Hunters for gold or pursuers of fame, they all had gone out on that stream, bearing the sword, and often the torch, messengers of the might within the land, bearers of a spark from the sacred fire. What greatness had not floated on the ebb of that river into the mystery of an unknown earth! … The dreams of men, the seeds of commonwealths, the germs of empires.4
Both Conrad’s and Engels’ narratives relate the river as the carrier of history as well as of goods and men. While Engels figures the river as a picturesque space increasingly crowded and obscured by the expansion of industry, Conrad evokes ‘the great spirit of the past upon the lower reaches of the Thames’ to render history as one long catastrophe of brutality and conquest. At the very beginning of Conrad’s Heart of Darkness, Marlow, moored in a ship on the Thames off Gravesend states suddenly ‘And this also, […] has been one of the dark places of the earth’. The river Thames reverses the image of enlightenment’s outflow from the centre of civilisation.

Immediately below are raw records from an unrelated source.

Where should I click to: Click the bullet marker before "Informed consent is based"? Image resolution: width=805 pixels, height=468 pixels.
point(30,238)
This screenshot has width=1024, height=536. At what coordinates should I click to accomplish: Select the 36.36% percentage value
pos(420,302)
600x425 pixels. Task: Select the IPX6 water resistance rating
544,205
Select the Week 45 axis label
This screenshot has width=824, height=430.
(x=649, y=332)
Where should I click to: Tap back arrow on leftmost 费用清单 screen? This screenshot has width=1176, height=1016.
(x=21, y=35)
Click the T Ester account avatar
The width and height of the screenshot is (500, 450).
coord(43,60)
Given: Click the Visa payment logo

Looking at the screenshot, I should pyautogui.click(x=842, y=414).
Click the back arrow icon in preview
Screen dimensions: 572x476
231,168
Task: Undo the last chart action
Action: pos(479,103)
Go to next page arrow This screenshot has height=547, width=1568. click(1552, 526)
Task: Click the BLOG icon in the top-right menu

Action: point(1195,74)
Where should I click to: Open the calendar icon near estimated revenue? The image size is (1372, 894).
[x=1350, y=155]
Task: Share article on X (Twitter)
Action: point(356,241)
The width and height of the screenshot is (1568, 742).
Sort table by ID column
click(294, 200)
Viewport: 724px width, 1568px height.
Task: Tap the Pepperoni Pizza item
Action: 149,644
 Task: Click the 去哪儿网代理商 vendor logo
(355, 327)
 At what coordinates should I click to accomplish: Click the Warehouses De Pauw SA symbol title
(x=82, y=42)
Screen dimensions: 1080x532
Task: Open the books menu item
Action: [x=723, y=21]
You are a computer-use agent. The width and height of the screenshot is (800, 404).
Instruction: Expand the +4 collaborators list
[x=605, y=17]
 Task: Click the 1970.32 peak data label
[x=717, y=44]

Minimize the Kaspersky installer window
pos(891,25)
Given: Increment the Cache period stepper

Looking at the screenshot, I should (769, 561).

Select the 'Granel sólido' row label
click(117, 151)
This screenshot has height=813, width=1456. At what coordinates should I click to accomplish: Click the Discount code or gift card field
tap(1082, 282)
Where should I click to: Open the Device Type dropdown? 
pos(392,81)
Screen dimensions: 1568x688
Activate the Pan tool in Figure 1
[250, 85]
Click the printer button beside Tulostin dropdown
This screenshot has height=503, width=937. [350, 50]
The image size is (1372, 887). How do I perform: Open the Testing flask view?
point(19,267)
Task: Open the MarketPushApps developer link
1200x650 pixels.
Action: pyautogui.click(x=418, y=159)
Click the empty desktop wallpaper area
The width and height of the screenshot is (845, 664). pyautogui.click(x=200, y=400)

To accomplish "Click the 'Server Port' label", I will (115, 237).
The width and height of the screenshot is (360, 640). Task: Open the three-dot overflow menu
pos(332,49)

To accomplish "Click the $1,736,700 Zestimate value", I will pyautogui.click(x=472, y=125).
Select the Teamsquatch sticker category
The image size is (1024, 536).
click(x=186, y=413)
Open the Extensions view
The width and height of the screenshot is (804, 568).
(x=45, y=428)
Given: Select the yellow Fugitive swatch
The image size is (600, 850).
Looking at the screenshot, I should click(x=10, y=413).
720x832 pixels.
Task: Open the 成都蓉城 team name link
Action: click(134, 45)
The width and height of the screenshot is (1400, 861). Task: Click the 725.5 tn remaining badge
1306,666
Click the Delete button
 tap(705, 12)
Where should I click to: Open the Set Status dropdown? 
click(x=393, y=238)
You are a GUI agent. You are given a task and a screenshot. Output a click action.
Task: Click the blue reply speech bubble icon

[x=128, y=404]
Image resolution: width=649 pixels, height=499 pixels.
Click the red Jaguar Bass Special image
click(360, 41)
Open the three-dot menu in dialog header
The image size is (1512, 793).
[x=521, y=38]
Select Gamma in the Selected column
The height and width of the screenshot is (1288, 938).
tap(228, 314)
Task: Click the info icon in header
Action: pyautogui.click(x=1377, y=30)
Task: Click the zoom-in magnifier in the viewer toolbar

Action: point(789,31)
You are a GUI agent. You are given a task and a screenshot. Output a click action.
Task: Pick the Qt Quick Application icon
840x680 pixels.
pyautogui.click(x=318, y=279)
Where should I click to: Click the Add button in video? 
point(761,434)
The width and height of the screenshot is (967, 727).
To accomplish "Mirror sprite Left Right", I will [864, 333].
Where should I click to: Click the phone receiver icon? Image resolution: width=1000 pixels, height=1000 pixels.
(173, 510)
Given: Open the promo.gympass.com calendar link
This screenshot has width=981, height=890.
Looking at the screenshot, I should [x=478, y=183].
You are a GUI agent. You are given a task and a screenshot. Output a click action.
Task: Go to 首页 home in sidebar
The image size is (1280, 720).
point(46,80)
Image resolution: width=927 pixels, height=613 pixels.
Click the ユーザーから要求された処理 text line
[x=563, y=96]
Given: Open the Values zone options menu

The photographer, Allan Sekula, has tracked in the transformation of maritime space through containerisation how the space, both of the sea and on land, is flattened, smoothed out, tuning it to the abstract flows of money that commands the flow of goods.
What one sees in the harbor is the concrete movement of goods. […] If the stock market is the site in which the abstract character of money rules, the harbor is the site in which material goods appear in bulk, in the very flux of exchange. […] But the more regularized, literally containerized, the movement of goods in harbors, that is, the more rationalised and automated, the more the harbor comes to resemble the stock market.5
If we increasingly relate to the sea and its history only through the commodities which travel the world in order for us to consume them then this isn’t because there is any less traffic.6In fact, since the implementation of containerisation, the logistics industry, and shipping as part of it has expanded manifold times. In the UK port traffic exports increased fivefold between 1965 and 1994. Until recently the Port of London Authority (which has jurisdiction over the entire Thames estuary) had the largest traffic in the UK (52.7 million tonnes in 2007).7 The growth of London as a centre of financial during the 1990s and the boostering of an attendant ‘creative sector’ actually masks the fact that the UK’s balance of trade is still sustained by manufactured exports. ‘[…] the service sector’s share of exports has actually declined since 1960, and imports of cars, electronics and other visible items are balanced by exports not of services, but of less visible manufactured items, in particular intermediate products (for example, chemicals) and capital goods (power stations, airports, weapons).’8 Labour is pushed out by the ever increasing technical composition of capital, but it is also made remote, divided and furtive, by the race to the bottom for cheaper rents and lower wages driven by individual capitalists in competition over prices. This takes the form of a centralisation of profits (paper claims on wealth) in those glass towers that cover our cities and an almost subterranean distribution of labour – the life-spring of production – now perversely invisible and outcast.